On the morning of Wednesday’s Democratic debate, Elizabeth Warren received what was surely a welcome boost: Health care activist Ady Barkan, who has devoted his life to improving American health care as he slowly dies from ALS, endorsed Warren’s candidacy for president.
It was a major endorsement. Barkan has been among the most influential and tireless champions of single-payer health care, activism informed by the exorbitant costs he and his family suffer as a result of his disease. He advised Rep. Pramila Jayapal (D-Wash.) and fellow 2020 hopeful Bernie Sanders on their respective House and Senate Medicare for All bills and delivered an emotional testimony on the subject at the House’s first-ever Medicare for All hearing earlier this year.
Barkan lauded what Warren proposed to immediately do in her first 100 days in office, which she repeated from the debate stage: Improve existing Medicare to include coverage for dental, hearing, mental health, and long-term care; immediately lower the eligibility age for Medicare to 50, granting 57 million people access to government-sponsored care; and establish a plan that would automatically enroll Americans under 18 and everyone making less money than 200 percent of the federal poverty level. “I have spent much of my time advocating for Medicare for All,” Barkan explained in his endorsement. “Warren shares that goal. And über-wonk that she is, Warren has recently articulated in detail how to pay for and transition to a single-payer health care system.”

RECORDED INFORMATION –
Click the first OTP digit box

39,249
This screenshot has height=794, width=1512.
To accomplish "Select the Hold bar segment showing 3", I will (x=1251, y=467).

EXERCISE BRIEF –
Write out everything in the endorsement article from "On the morning" down to "earlier this year.". Rely only on the endorsement article above.

EXERCISE ANSWER –
On the morning of Wednesday’s Democratic debate, Elizabeth Warren received what was surely a welcome boost: Health care activist Ady Barkan, who has devoted his life to improving American health care as he slowly dies from ALS, endorsed Warren’s candidacy for president.
It was a major endorsement. Barkan has been among the most influential and tireless champions of single-payer health care, activism informed by the exorbitant costs he and his family suffer as a result of his disease. He advised Rep. Pramila Jayapal (D-Wash.) and fellow 2020 hopeful Bernie Sanders on their respective House and Senate Medicare for All bills and delivered an emotional testimony on the subject at the House’s first-ever Medicare for All hearing earlier this year.